Written and directed by Stephen Susco (whose screenwriting credits include “The Grudge” and “The Grudge 2”) from a treatment by original “Unfriended” director Nelson Greaves, “Unfriended: Dark Web” contains the usual set of charismatic friends ready-made to meet their doom. There’s the dopey loudmouth (Connor Del Rio), a chic music lover (Savira Windyani), an empathetic lesbian couple (Rebecca Rittenhouse and “Get Out” housemaid Betty Gabriel), and an acerbic tech-savvy Brit (Andrew Lees) who may be the only one with the skills to get them out of this dangerous jam.

Or, maybe not. The actors have fun with the narrative challenge of gazing into webcams from unflattering angles, bringing a degree of naturalism that this genre usually doesn’t permit. Still, the whole lambs-to-the-slaughter process of “Unfriended: Dark Web” gets weary after an hour, the characters’ paper-thin personalities keep the stakes rather low, and the eventual massacre of the closing act lacks the inspired uncertainty of earlier scenes.

The script lacks bite, save some wry meta-commentary on the movie’s existence (including a passing reference to “horror transmedia”). Nevertheless, Susco follows the well-worn path of using the horror/thriller genre to explore the eerie ambiguities of modern times. Anyone familiar with Silkroad, the clandestine internet marketplace for all manner of black-market contraband, will recognize it as a clever backdrop here. (For those not in the know, watch the documentary “Deep Web.”)

Susco also resurrects some effective scare tactics from the previous entry, including a menacing countdown in which numbers fill a chat box one by one, building to a terrible finale, and the sudden arrival of faceless Skype accounts in the midst of a seemingly private conversation. Like the “Paranormal Activity” franchise, Blumhouse successfully cuts-and-pastes a rollercoaster.
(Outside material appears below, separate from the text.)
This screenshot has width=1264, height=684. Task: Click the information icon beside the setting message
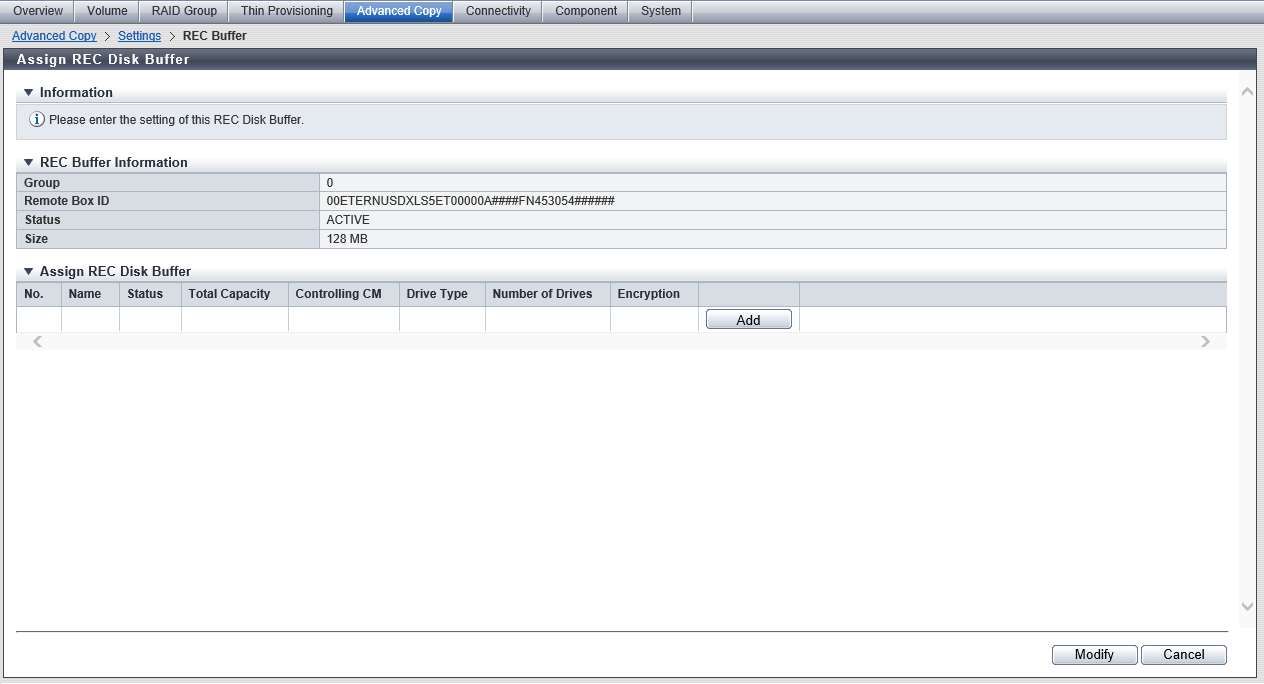pos(37,119)
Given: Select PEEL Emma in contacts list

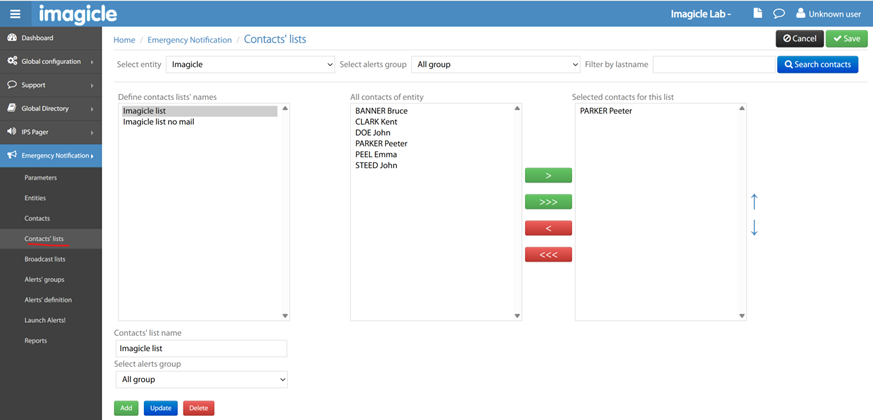Looking at the screenshot, I should click(376, 154).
Expect more of these desktop thrillers. “Unfriended: Dark Web” is a co-production between Blumouse and Bazelevs, a production company founded by Timur Bekmambetov to produce such projects (his ISIS spy thriller, “Profile,” is scheduled to play SXSW 2018 a few days after “Unfriended”). It looks less like innovation than laziness, but at least “Unfriended: Dark Web” has a potent theme: The internet always has the upper hand, and it’s not interested in happy endings.

Grade: B

“Unfriended: Dark Web” premiered in the 2018 SXSW Film Festival’s Midnight section. Universal will release the film later this year.